● **Exercise brief**: Return the line that has "Viewport: 619px width, 537px" and all lines below it through the last, exactly as they stand; omit pictures.

[Stored items]
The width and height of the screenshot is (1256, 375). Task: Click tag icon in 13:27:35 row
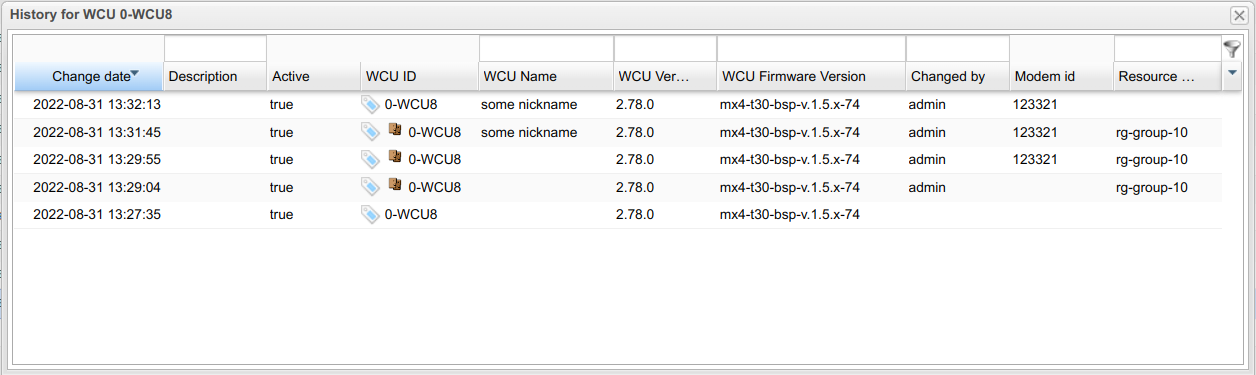pyautogui.click(x=370, y=214)
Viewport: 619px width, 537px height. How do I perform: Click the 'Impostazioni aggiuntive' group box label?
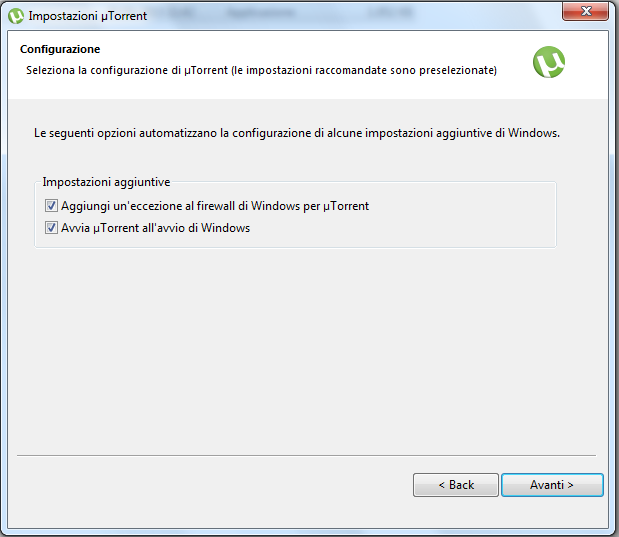click(x=106, y=182)
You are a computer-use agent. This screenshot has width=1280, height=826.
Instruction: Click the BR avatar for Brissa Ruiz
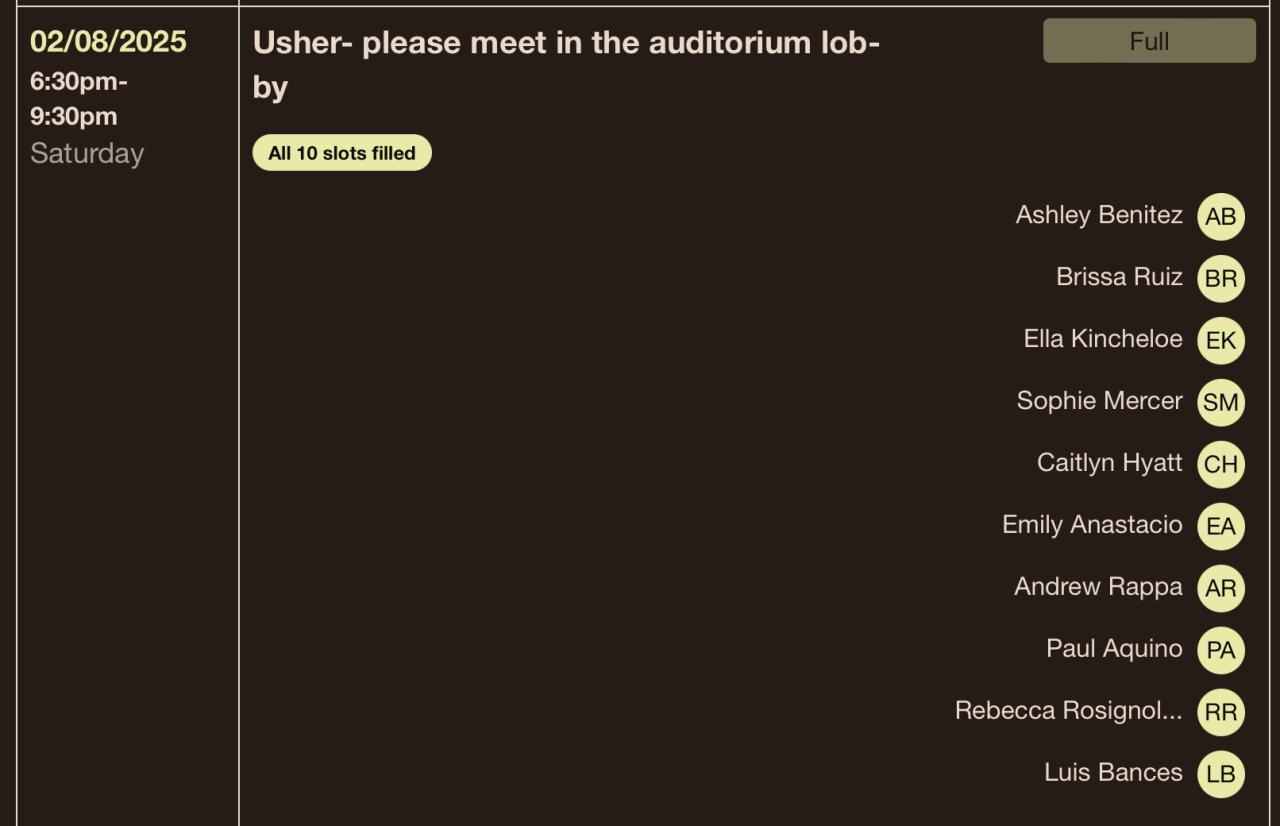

● **Result for this task**:
Viewport: 619px width, 537px height. How do I perform: Click the 'Impostazioni aggiuntive' group box label?
click(x=106, y=182)
You are a computer-use agent. This screenshot has width=1280, height=826.
Instruction: Click the BR avatar for Brissa Ruiz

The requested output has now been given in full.